I’m no de Blasio partisan, but the mayor’s willingness to entertain the notion that Eric Garner needn’t have died in police custody has about as much to do with the murders of Ramos and Liu as Sarah Palin’s defense of the Second Amendment had to do with madman Jared Loughner’s shooting of Gabby Giffords. Which is to say: nothing.
The New York Post reports that an email circulating among the NYPD declares, “We have… become a ‘wartime’ Police Department… We will act accordingly.” The email further advised that “two units are to respond to EVERY call,” regardless of the severity of the situation or “the opinion of the patrol supervisor,” a tactic that, the Post notes, not only bucks the chain of command but would “effectively cut in half the NYPD’s patrol strength.”
Prior to the killing of Ramos and Liu, the last time an NYPD cop was ambushed in such a way was in 1988; their deaths were the first in the line of fire since 2011. Yet the email references the 1970s, “when police officers were ambushed and executed on a regular basis.” We normally associate such massive displays of overreaction with pearl-clutching undergraduates calling for “trigger warnings” when faced with reading The Great Gatsby.

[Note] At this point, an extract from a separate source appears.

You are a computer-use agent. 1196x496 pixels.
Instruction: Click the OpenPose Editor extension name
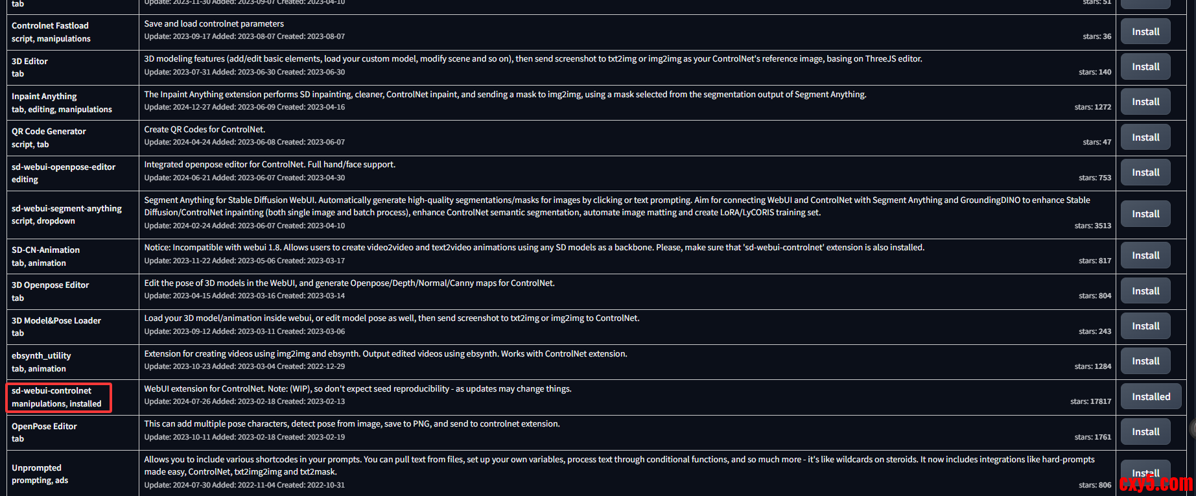pyautogui.click(x=44, y=427)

Echoing Truman talking about MacArthur, Bratton has said that it was wrong for cops to disrespect de Blasio at the Ramos service because “he is the mayor of New York [and] he was there representing the citizens of New York to express their remorse and their regret at that death.” The police commissioner is sitting down with the unions representing the NYPD rank and file to work through issues that range “far beyond race relations in this city” and include contract disputes about pay, benefits, and more (these latter issues suggest that police outrage at city leaders may be as much a negotiating tactic as in-the-moment reactions).
Based on the responses so far by the Patrolmen’s Benevolent Association and the cops themselves, those won’t be pleasant conversations. But Bratton himself has granted that black people “of all classes” have told him they fear the police. Such attitudes join the growing discomfort with militarized police who always seem ready to escalate force and refuse to acknowledge any culpability when things go wrong.

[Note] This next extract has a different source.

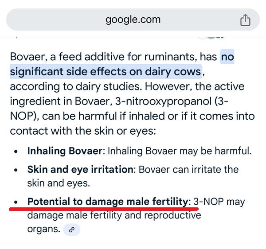Click 'Potential to damage male fertility' heading
This screenshot has height=249, width=266.
click(108, 202)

As Bratton and the NYPD start talking among themselves, the commissioner will do well to paraphrase another Trumanism: “The buck stops here.” The police cannot ultimately control public opinion unilaterally. What they can do, though, is acknowledge that a change in their attitudes, behavior, policies, and willingness to engage in discussions about how people see them can help them win back the public trust.